-- PAGE --
########
Intronisé numéro 1 par le nouveau coach et ancien gardien international Christian Gaudin, Jef Lettens sait qu’il est attendu pour sa dernière saison cessonnaise. « Le coach est très exigeant. Il veut de la précision, de la concentration, de la rigueur. Il n’hésite pas à t’engueuler si ça ne va pas ». Pour faire la paire cette saison, un nouveau gardien est arrivé, en la personne d’Alexandru Buçataru, « un excellent choix et un garçon travailleur, calme, doté d’un gros potentiel ». Les gardiens au hand, sont-ils concurrents, amis ou simples coéquipiers ? Amenés à être inter-changés au cours du même match, la concurrence est exacerbée mais nuit-elle à la concentration du joueur, au discernement sur sa propre performance ? Là encore, Jef Lettens se pose et analyse tranquillement les choses : « La semaine, on donne le meilleur pour être le titulaire mais le jour du match, on ne forme plus qu’un ! Il faut être solidaire, s’encourager, montrer que l’on est là pour l’autre. Nous l’avons déjà dit, c’est un poste à part. Avec Alexandru, nous échangeons en anglais mais aussi dans les attitudes et les regards. Les bons résultats, c’est tous ensemble que nous les aurons, pas chacun de son côté ».
########
-- MATÉRIEL --

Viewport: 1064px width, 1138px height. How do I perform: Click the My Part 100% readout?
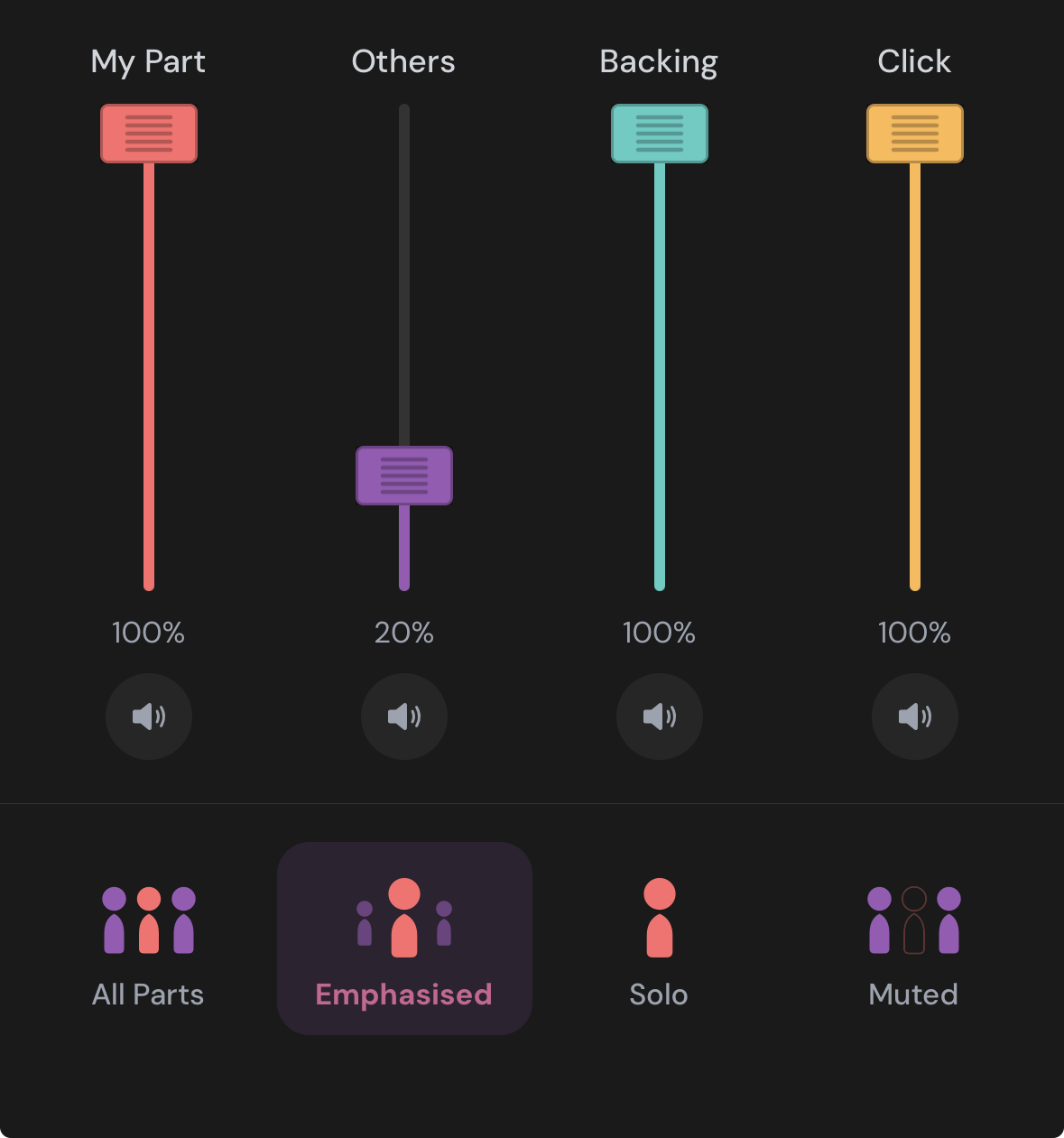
########
-- CONSIGNES ÉCRITES --
[A] D'après la page, en quelle langue Jef Lettens et Alexandru Buçataru communiquent-ils ?
[B] Poursuivez le texte sur le gardien Jef Lettens à partir de sa dernière phrase.

-- RÉPONSES DANS L'ORDRE --
[A] En anglais.

[B]
Une fois ceux-ci validés, l’ancien d’Hasselt s’en retournera pendant les fêtes retrouver sa famille en Belgique, retrouver ses deux petits frères (Ward et Juul) pour de longues soirées loin du hand : « L’un est en médecine et sportif à sa manière…surtout pour la bière ! (rires). Le second est plus attiré par la culture, les voyages et étudie en communication. L’éloignement d’eux, de mes parents ? Je le vis bien mais j’ai besoin quand même d’être au contact avec eux, avec mes amis en Belgique. C’est dur de revenir ici en janvier mais il faut retourner au boulot. Un boulot cependant, qui, je ne l’oublie jamais, reste une passion ! ». Une passion qui l’accompagne même à la maison, où sa demi-centre de future épouse est à même de débriefer ses prestations ! « Nous ne parlons pas que de hand à la maison, heureusement, sinon, ça partirait de travers… ». Pas le genre de la maison pour autant, soyez en sûrs !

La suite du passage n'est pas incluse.